樹樹日記

じゅじゅにっき。樹木と野鳥に関する面白い話をご紹介します。

山の塩

2006年10月31日 | 木と飲食
私のフィールドのひとつ「天ヶ瀬森林公園」では、ヌルデが白い実をつけていました。
この実には塩分があって、昔は山間部で塩の代用品に使ったそうです。一応ウルシの仲間なので少し勇気がいりますが、指で触るとヌルヌルしています。その指を舐めてみると、確かに塩辛いです。

      
       (今は白いですが、秋が深まると茶色くなります。)

ヌルデはあまり有名な樹ではありませんが、けっこう人間の暮らしに貢献してきました。塩の代わりのほか、この樹に発生する虫こぶからは、昔の女性のお歯黒に使う染料が採取されました。以前にも書きましたが、材は護摩木に使われました。
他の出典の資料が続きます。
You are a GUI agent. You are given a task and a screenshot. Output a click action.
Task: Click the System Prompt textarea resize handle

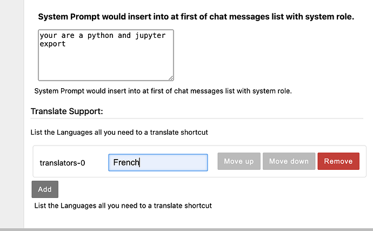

また、漆ではありませんが、樹液は塗りものに使ったそうで、名前の由来もここにあると言われています。

      
       (羽状複葉の葉の間に翼があるのはヌルデ。)

野山を歩くと普通に見られる樹で、見分け方は葉と葉の間にある翼。こんな葉を見つけたら、その実を舐めてみてください。天然の塩味です。キャンプの料理で塩を忘れたら、ヌルデの実で代用できるはずです。